Что в ящике ещё? Америка, Америка, о России ни полслова. Ну, заяц, погоди! И опять «мыло». Ну сколько можно?
А тут что за дела? Негры пляшут и поют, прямо в церкви. Ага, молятся они так. Да уж, сюда не зарастёт народная тропа. Смотри-ка, и молодых полно. Правильно к вере приучают.
Снова реклама. Без надобности, завтра у нас будет свой шопинг. Столько каналов, а смотреть нечего.
* * *Со стороны я выглядел идиотом. Представьте немолодого дядьку с игрушкой в руках – стоит и блаженно улыбается. Это было кусочком моей жизни, её лучшей части – детства. Ну никак не ожидал встретить это в Америке.
Игрушка металлическая, тяжелая. Настоящая. Из трёх частей. Первая – самолёт, штурмовик ИЛ-2, вторая – волчок-гироскоп и третья – стойка. Главный тут волчок: массивный маховик, стоящий на опоре внутри стального корпуса с оправой в виде рамки; дно корпуса заканчивается шариком.
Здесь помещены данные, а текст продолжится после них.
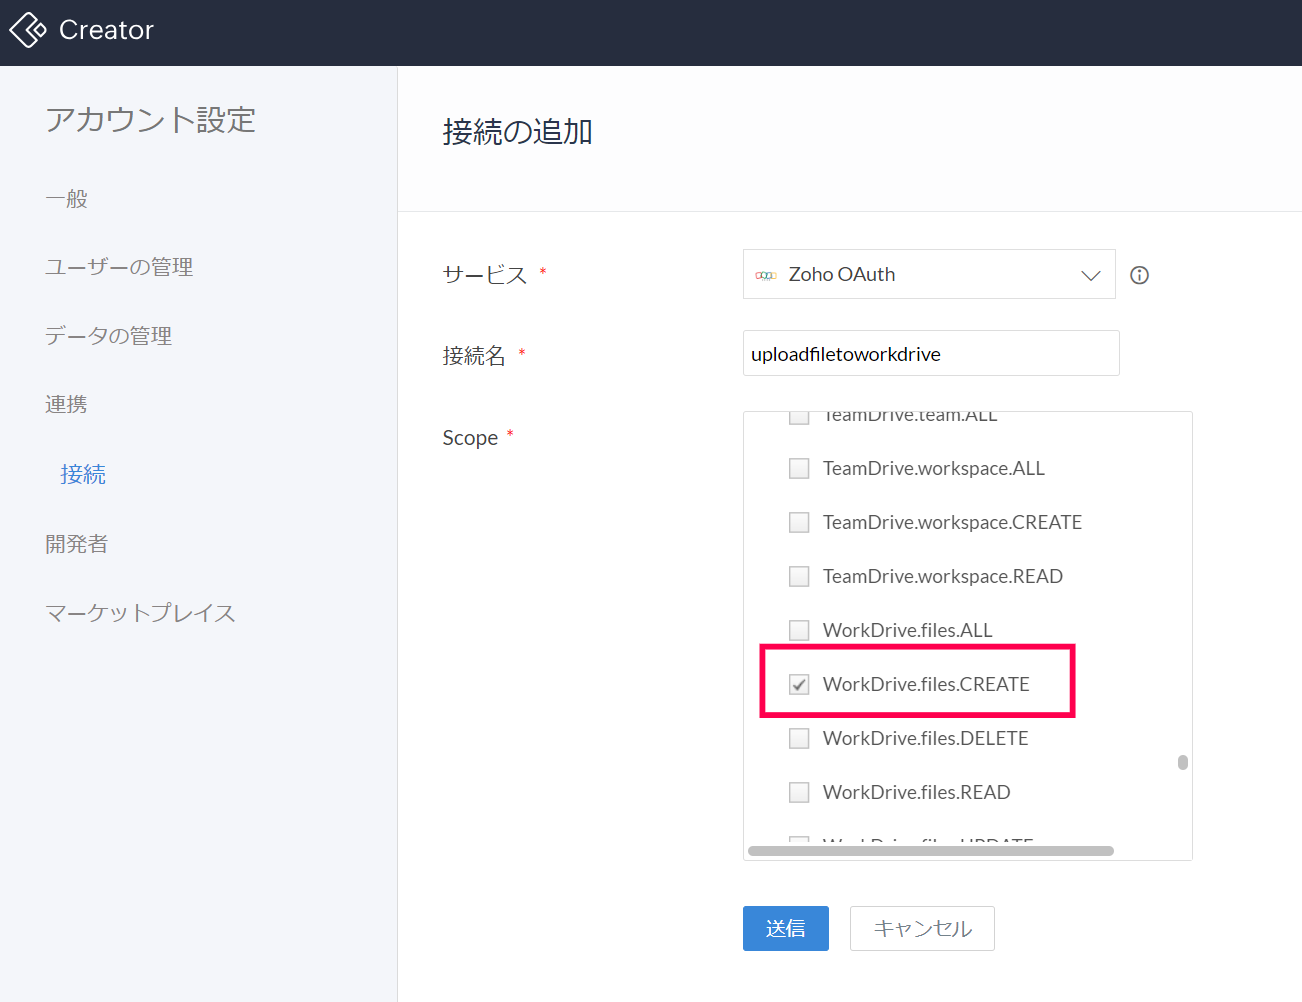The height and width of the screenshot is (1002, 1302).
Task: Click the キャンセル button
Action: pyautogui.click(x=921, y=928)
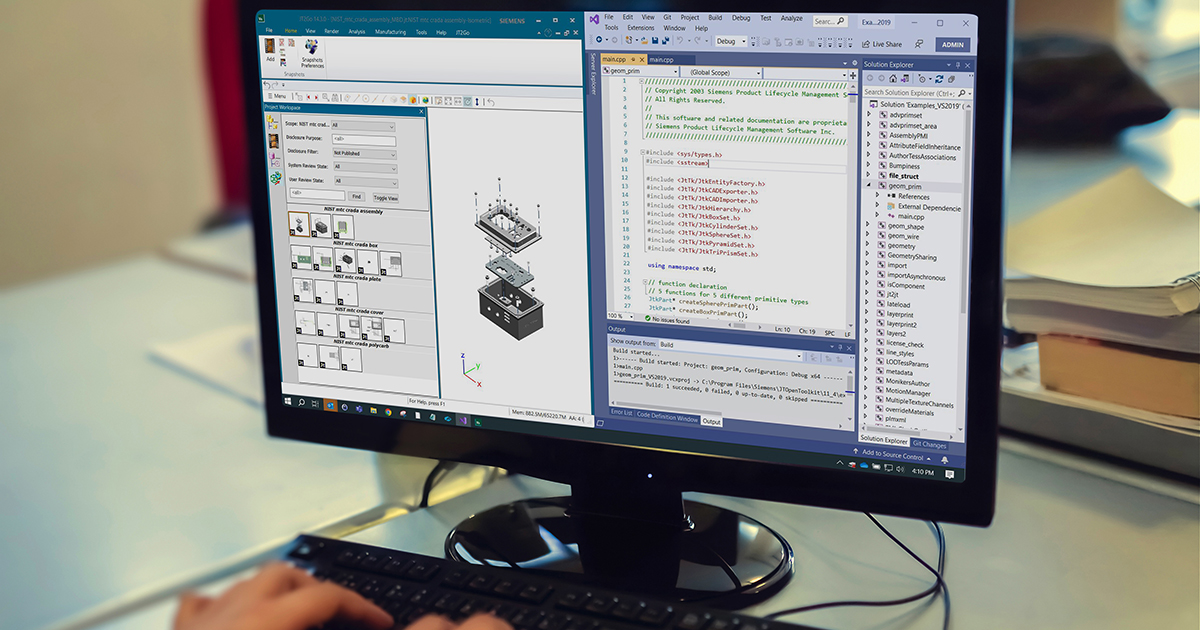Expand the geom_prim project node
Viewport: 1200px width, 630px height.
(x=868, y=186)
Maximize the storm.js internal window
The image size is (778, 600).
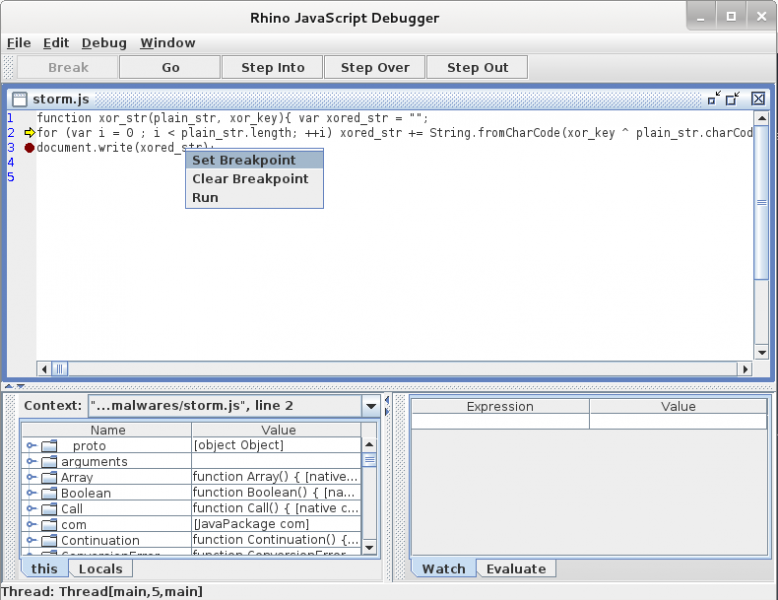coord(733,98)
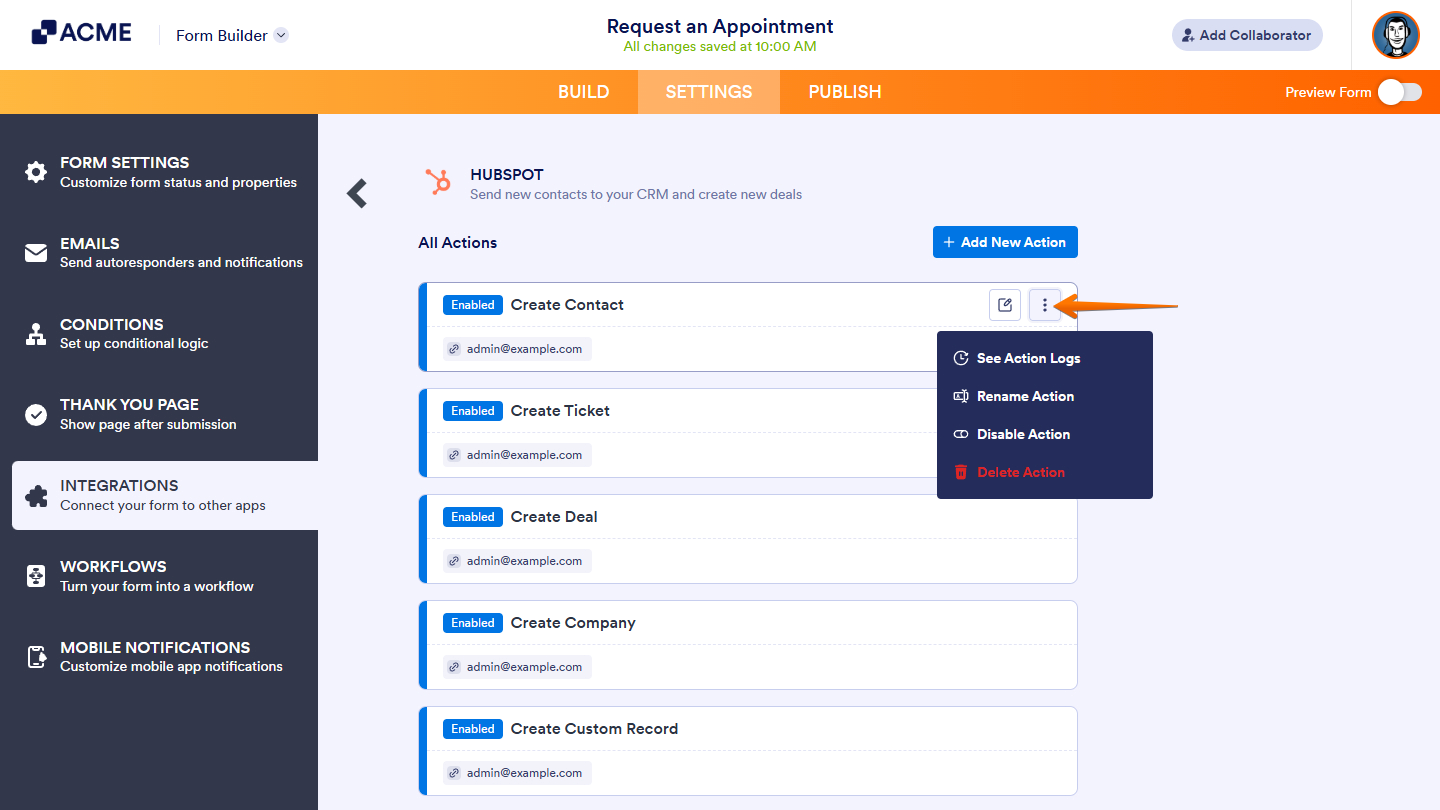
Task: Open the Mobile Notifications sidebar section
Action: pyautogui.click(x=36, y=657)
Чтобы раскрутить маховик, на тонкий вал наматывается бечёвка, затем надо потянуть её во всю силу. Да, волчок предназначен для вращения штурмовика вокруг стойки, но я вышел из возраста, когда играют в самолётики.
Консультант, а может, хозяин магазинчика, румяный мужик средних лет, наблюдает за мной с улыбкой.
Как умею, больше жестами, прошу бечёвку; вставляю навощенный кончик в сквозное поперечное отверстие вала. Накручиваю старательно, виток к витку, аж язык от усердия высунул; потом рву на себя.
Ставлю гудящий волчок на кончик указательного пальца. Внутри корпуса бешено вращается маховик, а сам волчок медленно-медленно проворачивается на пальце.
Губы невольно растягиваются в улыбку, американец отвечает понимающим взглядом.
Отодвинув ненужный самолётик, притягиваю к себе стойку. Стержень, закреплённый на тяжёлой подставке, заканчивается полусферической выемкой. Ставлю в неё жужжащий волчок, тем самым шариком. Медленно поворачиваясь, волчок склоняется ниже и ниже, вот ось вращения склонилась до горизонта, ещё ниже – но волчок не падает! Словно законы механики писаны не для него.
На самом деле мощное вращение маховика пересиливает земную гравитацию. А смотрится, как чудо.
Американец улыбается.
Двое немолодых мужчин с разных континентов – как давние приятели. Нет, мы с одного материка – детства.
Надо же, любимую и, казалось, навсегда утраченную игрушку нашёл здесь, в Америке.
– Хау мач из ит?
– Твенти.
За детскую мечту – всего двадцать баксов! А вдруг сломается? Взять в запас ещё один волчок?
– Кэн ай бай дзис ванс мо?
– Йес, тен долларс, – отходит к полке.
Откуда здесь русская, даже советская, игрушка?
Консультант протягивает тяжёлый пакетик, и вдруг – тревожный звонок. Улыбка слетает с лица американца, он испуганно смотрит мне за спину.